Primer sequences for amplification are listed in the supplemental information (Supplementary Table S9).
Interaction network analyses
TFs were predicted by HOMER’s findMotifsGenome.pl tool based on the C4-2B CUT&Tag peak file. The interaction network between TFs and SE-associated DEGs was determined by utilizing the STRING (http://string-db.org) online database and then constructed using Cytoscape software.
Results
Flowchart of this study
The study design is illustrated in Figure 1A. To reveal the epigenetic dysregulation mechanism of mCRPC, super-enhancer (SE) associated genes and transcription factors were first screened from C4-2B cellsusing CUT&Tag assay. The differentially expressed genes related to mCRPC were identified from the GSE35988 dataset, and the SE-associated DEGs were obtained by taking the intersection of SE-associated genes and DEGs. Subsequently, a recurrence prediction model was constructed based on SE-associated DEGs, and a SE-mediated TF regulatory network was built using TFs and SE-associated DEGs. JQ1, a BET inhibit BCR or, was added to block SE-mediated TF transcription and identify key SE-associated DEGs, which were found to include FKBP5 and TACC3 genes. The hypothesis diagram depicted in Figure 1B suggests that H3K4me1 and H3K27ac histone marks can recruit active SEs, which can bind multiple TFs to drive stronger transcriptional activation.

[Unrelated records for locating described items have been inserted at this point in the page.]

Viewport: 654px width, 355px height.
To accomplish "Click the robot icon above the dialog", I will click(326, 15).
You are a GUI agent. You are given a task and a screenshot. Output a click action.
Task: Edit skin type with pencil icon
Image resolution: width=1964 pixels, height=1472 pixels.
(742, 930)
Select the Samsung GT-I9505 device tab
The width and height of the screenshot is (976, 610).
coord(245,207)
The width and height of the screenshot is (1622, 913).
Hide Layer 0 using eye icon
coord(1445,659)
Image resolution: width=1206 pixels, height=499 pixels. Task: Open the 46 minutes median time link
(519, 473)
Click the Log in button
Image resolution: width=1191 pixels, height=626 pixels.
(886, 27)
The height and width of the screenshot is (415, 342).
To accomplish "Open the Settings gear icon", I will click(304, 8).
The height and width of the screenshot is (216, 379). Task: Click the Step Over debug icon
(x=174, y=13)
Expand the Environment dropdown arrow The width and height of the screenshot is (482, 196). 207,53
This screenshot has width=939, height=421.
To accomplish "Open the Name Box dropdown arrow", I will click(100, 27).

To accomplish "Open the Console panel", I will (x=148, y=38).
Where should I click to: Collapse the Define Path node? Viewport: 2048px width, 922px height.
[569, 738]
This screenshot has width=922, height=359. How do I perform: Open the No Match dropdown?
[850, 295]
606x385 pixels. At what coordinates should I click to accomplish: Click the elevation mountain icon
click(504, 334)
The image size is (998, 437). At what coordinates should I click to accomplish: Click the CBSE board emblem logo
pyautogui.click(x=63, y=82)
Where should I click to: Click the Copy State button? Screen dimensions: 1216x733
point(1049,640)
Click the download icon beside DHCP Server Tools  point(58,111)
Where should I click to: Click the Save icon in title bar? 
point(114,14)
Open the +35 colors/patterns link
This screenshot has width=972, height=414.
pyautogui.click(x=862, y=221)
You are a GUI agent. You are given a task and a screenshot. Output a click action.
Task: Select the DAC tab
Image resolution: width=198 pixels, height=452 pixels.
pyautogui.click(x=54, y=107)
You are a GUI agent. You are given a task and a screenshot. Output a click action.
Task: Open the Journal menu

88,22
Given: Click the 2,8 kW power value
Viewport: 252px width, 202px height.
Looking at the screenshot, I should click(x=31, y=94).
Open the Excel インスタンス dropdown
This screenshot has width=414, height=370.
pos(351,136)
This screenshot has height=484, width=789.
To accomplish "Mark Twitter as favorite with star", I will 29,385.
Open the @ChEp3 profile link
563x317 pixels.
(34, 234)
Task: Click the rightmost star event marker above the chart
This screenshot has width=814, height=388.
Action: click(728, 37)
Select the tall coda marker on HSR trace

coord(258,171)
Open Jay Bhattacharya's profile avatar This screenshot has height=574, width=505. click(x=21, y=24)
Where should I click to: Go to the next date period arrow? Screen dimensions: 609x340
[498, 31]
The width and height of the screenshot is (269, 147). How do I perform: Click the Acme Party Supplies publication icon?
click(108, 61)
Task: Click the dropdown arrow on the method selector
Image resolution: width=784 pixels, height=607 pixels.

Identification of SE-associated genes
SEs can be found according to H3K4me1 and H3K27ac histone marks. Specifically, H3K4me1 enrichment indicates regions related to poised or less active enhancers. Enrichment of H3K27ac is a marker of active regulatory elements, including enhancers and promoters. Therefore, to identify SEs of C4-2B, a CUT&Tag assay was performed with H3K4me1 and H3K27ac. H3K4me1 can mark active enhancers as well as those in a poised or predetermined state. And H3K27ac distinguishes active enhancers from inactive/poised enhancer elements containing H3K4me1 alone (Creyghton, et al., 2010).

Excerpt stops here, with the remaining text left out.